### WHAT YOU HAVE TO DO
Every entry, exactly as given, must be retyped.

Collected data entries:
....
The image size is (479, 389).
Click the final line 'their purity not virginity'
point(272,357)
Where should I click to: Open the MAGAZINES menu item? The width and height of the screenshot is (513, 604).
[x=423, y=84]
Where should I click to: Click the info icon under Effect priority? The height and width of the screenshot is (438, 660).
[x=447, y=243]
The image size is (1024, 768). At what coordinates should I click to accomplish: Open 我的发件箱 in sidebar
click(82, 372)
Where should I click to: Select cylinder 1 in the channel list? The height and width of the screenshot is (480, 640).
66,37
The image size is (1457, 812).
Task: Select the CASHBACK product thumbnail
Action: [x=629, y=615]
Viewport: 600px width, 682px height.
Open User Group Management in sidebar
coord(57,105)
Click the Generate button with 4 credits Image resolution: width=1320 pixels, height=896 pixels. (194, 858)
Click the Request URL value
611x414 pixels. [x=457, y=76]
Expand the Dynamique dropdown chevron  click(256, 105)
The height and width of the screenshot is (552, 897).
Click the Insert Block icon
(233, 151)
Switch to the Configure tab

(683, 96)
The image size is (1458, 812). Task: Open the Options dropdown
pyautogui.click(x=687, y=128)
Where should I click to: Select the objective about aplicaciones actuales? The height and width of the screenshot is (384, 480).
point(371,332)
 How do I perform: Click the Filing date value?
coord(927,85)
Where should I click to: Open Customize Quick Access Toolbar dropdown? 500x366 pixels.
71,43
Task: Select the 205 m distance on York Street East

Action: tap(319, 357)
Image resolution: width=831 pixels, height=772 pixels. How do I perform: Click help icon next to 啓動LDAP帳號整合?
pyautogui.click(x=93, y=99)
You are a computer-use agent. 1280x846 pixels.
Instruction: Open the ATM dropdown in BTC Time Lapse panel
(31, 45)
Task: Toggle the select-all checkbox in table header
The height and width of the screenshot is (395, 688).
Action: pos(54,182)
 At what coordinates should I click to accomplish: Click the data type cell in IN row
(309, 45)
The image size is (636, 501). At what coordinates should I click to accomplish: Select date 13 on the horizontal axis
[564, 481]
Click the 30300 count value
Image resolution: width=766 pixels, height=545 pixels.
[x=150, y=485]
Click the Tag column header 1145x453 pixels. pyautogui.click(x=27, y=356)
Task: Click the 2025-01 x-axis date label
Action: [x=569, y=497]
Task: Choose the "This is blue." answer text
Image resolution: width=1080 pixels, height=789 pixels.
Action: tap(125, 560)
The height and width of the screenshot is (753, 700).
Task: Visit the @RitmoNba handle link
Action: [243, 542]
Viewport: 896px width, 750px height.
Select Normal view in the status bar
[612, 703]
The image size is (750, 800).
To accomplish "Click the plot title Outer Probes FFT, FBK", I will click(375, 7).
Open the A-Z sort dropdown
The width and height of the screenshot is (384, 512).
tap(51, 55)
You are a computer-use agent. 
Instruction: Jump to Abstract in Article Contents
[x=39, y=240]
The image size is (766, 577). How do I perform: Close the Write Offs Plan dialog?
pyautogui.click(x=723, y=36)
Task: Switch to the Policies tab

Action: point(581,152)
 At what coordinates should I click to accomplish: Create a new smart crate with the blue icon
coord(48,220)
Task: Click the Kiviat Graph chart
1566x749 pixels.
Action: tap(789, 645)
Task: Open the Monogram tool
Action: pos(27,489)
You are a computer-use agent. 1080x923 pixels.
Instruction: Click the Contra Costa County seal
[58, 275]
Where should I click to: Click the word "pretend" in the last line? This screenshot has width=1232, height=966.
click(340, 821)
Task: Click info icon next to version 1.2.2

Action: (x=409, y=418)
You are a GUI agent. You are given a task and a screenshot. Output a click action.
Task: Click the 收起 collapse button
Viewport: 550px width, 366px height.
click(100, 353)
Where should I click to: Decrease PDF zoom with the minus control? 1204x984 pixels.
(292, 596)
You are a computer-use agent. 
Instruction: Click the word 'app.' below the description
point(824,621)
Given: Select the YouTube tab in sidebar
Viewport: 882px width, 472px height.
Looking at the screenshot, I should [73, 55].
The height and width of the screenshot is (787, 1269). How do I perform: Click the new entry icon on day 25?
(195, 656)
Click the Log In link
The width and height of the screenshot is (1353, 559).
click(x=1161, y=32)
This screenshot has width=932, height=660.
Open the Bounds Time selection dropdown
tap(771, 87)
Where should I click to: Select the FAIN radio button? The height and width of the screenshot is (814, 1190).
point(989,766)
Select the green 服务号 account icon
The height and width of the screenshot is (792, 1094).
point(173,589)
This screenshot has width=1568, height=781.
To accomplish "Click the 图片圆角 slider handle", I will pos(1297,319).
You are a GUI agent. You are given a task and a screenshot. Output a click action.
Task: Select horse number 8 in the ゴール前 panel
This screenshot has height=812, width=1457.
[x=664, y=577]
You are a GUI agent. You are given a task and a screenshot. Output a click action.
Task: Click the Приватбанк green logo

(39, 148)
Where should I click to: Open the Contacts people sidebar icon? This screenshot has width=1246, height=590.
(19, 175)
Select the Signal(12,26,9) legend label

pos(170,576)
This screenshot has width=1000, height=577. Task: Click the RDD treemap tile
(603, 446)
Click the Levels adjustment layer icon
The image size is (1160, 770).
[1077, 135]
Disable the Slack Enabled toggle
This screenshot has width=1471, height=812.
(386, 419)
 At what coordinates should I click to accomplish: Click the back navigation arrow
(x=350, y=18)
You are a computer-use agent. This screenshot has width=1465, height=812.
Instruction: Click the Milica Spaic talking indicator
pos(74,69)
....
### PROBLEM SOLUTION
The image size is (479, 389).
Click the final line 'their purity not virginity'
point(272,357)
Where should I click to: Open the MAGAZINES menu item? The width and height of the screenshot is (513, 604).
[x=423, y=84]
Where should I click to: Click the info icon under Effect priority? The height and width of the screenshot is (438, 660).
[x=447, y=243]
The image size is (1024, 768). At what coordinates should I click to accomplish: Open 我的发件箱 in sidebar
click(82, 372)
Where should I click to: Select cylinder 1 in the channel list? The height and width of the screenshot is (480, 640).
66,37
The image size is (1457, 812).
Task: Select the CASHBACK product thumbnail
Action: [x=629, y=615]
Viewport: 600px width, 682px height.
Open User Group Management in sidebar
coord(57,105)
Click the Generate button with 4 credits Image resolution: width=1320 pixels, height=896 pixels. (194, 858)
Click the Request URL value
611x414 pixels. [x=457, y=76]
Expand the Dynamique dropdown chevron  click(256, 105)
The height and width of the screenshot is (552, 897).
Click the Insert Block icon
(233, 151)
Switch to the Configure tab

(683, 96)
The image size is (1458, 812). Task: Open the Options dropdown
pyautogui.click(x=687, y=128)
Where should I click to: Select the objective about aplicaciones actuales? The height and width of the screenshot is (384, 480).
point(371,332)
 How do I perform: Click the Filing date value?
coord(927,85)
Where should I click to: Open Customize Quick Access Toolbar dropdown? 500x366 pixels.
71,43
Task: Select the 205 m distance on York Street East

Action: tap(319, 357)
Image resolution: width=831 pixels, height=772 pixels. How do I perform: Click help icon next to 啓動LDAP帳號整合?
pyautogui.click(x=93, y=99)
You are a computer-use agent. 1280x846 pixels.
Instruction: Open the ATM dropdown in BTC Time Lapse panel
(31, 45)
Task: Toggle the select-all checkbox in table header
The height and width of the screenshot is (395, 688).
Action: pos(54,182)
 At what coordinates should I click to accomplish: Click the data type cell in IN row
(309, 45)
The image size is (636, 501). At what coordinates should I click to accomplish: Select date 13 on the horizontal axis
[564, 481]
Click the 30300 count value
Image resolution: width=766 pixels, height=545 pixels.
[x=150, y=485]
Click the Tag column header 1145x453 pixels. pyautogui.click(x=27, y=356)
Task: Click the 2025-01 x-axis date label
Action: [x=569, y=497]
Task: Choose the "This is blue." answer text
Image resolution: width=1080 pixels, height=789 pixels.
Action: tap(125, 560)
The height and width of the screenshot is (753, 700).
Task: Visit the @RitmoNba handle link
Action: [243, 542]
Viewport: 896px width, 750px height.
Select Normal view in the status bar
[612, 703]
The image size is (750, 800).
To accomplish "Click the plot title Outer Probes FFT, FBK", I will click(375, 7).
Open the A-Z sort dropdown
The width and height of the screenshot is (384, 512).
tap(51, 55)
You are a computer-use agent. 
Instruction: Jump to Abstract in Article Contents
[x=39, y=240]
The image size is (766, 577). How do I perform: Close the Write Offs Plan dialog?
pyautogui.click(x=723, y=36)
Task: Switch to the Policies tab

Action: point(581,152)
 At what coordinates should I click to accomplish: Create a new smart crate with the blue icon
coord(48,220)
Task: Click the Kiviat Graph chart
1566x749 pixels.
Action: tap(789, 645)
Task: Open the Monogram tool
Action: pos(27,489)
You are a computer-use agent. 1080x923 pixels.
Instruction: Click the Contra Costa County seal
[58, 275]
Where should I click to: Click the word "pretend" in the last line? This screenshot has width=1232, height=966.
click(340, 821)
Task: Click info icon next to version 1.2.2

Action: (x=409, y=418)
You are a GUI agent. You are given a task and a screenshot. Output a click action.
Task: Click the 收起 collapse button
Viewport: 550px width, 366px height.
click(100, 353)
Where should I click to: Decrease PDF zoom with the minus control? 1204x984 pixels.
(292, 596)
You are a computer-use agent. 
Instruction: Click the word 'app.' below the description
point(824,621)
Given: Select the YouTube tab in sidebar
Viewport: 882px width, 472px height.
Looking at the screenshot, I should [73, 55].
The height and width of the screenshot is (787, 1269). How do I perform: Click the new entry icon on day 25?
(195, 656)
Click the Log In link
The width and height of the screenshot is (1353, 559).
click(x=1161, y=32)
This screenshot has width=932, height=660.
Open the Bounds Time selection dropdown
tap(771, 87)
Where should I click to: Select the FAIN radio button? The height and width of the screenshot is (814, 1190).
point(989,766)
Select the green 服务号 account icon
The height and width of the screenshot is (792, 1094).
point(173,589)
This screenshot has width=1568, height=781.
To accomplish "Click the 图片圆角 slider handle", I will pos(1297,319).
You are a GUI agent. You are given a task and a screenshot. Output a click action.
Task: Select horse number 8 in the ゴール前 panel
This screenshot has height=812, width=1457.
[x=664, y=577]
You are a GUI agent. You are given a task and a screenshot. Output a click action.
Task: Click the Приватбанк green logo

(39, 148)
Where should I click to: Open the Contacts people sidebar icon? This screenshot has width=1246, height=590.
(19, 175)
Select the Signal(12,26,9) legend label

pos(170,576)
This screenshot has width=1000, height=577. Task: Click the RDD treemap tile
(603, 446)
Click the Levels adjustment layer icon
The image size is (1160, 770).
[1077, 135]
Disable the Slack Enabled toggle
This screenshot has width=1471, height=812.
(386, 419)
 At what coordinates should I click to accomplish: Click the back navigation arrow
(x=350, y=18)
You are a computer-use agent. This screenshot has width=1465, height=812.
Instruction: Click the Milica Spaic talking indicator
pos(74,69)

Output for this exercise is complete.